Seit zehn Jahren, hatte sich nie mehr etwas mehr nach Heimat und Zuhause angefühlt, als die beiden Arme, die sich kurz darauf um sie schlangen. „Scheisse habe ich dich vermisst.“ Rutschte es Alice heraus, als sie endlich wieder diese schmerzlich vermisste Geborgenheit um sich spürte.
„Sieh mal einer an, wen das Meer endlich wieder nachhause gebracht hat.“ John musterte seine kleine Schwester von oben bis unten. Die Haare waren etwas zu streng nach hinten genommen, das Gesicht mager und um die Augen waren dunkle Ringe zu sehen. Auch die Kleider, schienen etwas zu sehr um Alice Körper zu schlabbern. Doch was John einen Stich versetzte, war Alice Ausdruck in ihren Augen. Es lag so viel Kummer und Schmerz darin. Mehr noch als damals, als er sie von hier ziehen ließ. Sie sah klein und unglaublich zerbrechlich aus.

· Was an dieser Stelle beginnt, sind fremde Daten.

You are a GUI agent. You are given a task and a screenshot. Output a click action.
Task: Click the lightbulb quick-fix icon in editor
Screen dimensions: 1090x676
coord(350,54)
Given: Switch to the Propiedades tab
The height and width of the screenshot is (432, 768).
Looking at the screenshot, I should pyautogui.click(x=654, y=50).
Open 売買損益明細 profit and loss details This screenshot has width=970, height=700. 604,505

Gleichzeitig jedoch älter als sie in Wirklichkeit war. Was war bloß mit seiner Kleinen passiert? „Darf ich dich drücken, Ali?“
'Ali', um Alices Herz wurde es augenblicklich noch etwas wärmer. So hatte sie nie mehr irgendjemand genannt. „Unbedingt.“
„Schön bist du wieder da, Kleines. Wir haben dich all die Jahre vermisst.“ John drückte Alice fest an sich und gab ihr einen Kuss aufs Haar. Er gab es nie wirklich zu, doch seine kleine Schwester fehlte im jeden Tag. Es war, als würde ein Stück von ihm fehlen. Doch jetzt, da John sie wieder im Arm hielt, fiel die schwere Last aus Sorge und etlichen Gefühlen mehr, die all die Jahre auf seiner Seele und seinem Herzen lag und ihm eine innere Unruhe bescherte, von ihm ab.

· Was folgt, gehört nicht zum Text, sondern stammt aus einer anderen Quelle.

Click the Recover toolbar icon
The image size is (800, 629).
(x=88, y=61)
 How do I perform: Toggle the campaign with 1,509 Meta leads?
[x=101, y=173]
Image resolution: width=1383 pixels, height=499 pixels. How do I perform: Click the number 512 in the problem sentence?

„Ich habe euch auch vermisst und bin froh, wieder hier zu sein.“ Alice war die letzten Wochen und Monate stark, auch wenn sie am Ende ihrer Kräfte und Nerven war. Doch jetzt, umgeben von ihrer Familie, spürte sie, wie ihre Kraft schwand. Alice seufzte und konnte ihre aufgestauten Tränen, nicht mehr zurückhalten. Weshalb sie hemmungslos anfing zu weinen.
„Alles wird gut Alice. Du bist wieder Zuhause und wir sind für dich da.“ Flüsterte John, während sich auch bei ihm einige Tränen aus den Augen gestohlen hatten. Savannah lächelte mit verweintem Gesicht, wischte John eine Träne von der Wange und schlang ihre Arme ebenfalls noch um Alice. „Wir sind jetzt endlich wieder eine Familie.“ Endlich waren sie wieder komplett. Das fehlende Puzzleteil ihrer Familie, wurde wieder am rechten Ort eingefügt. Wenn es vielleicht auch noch nicht ganz genau passte.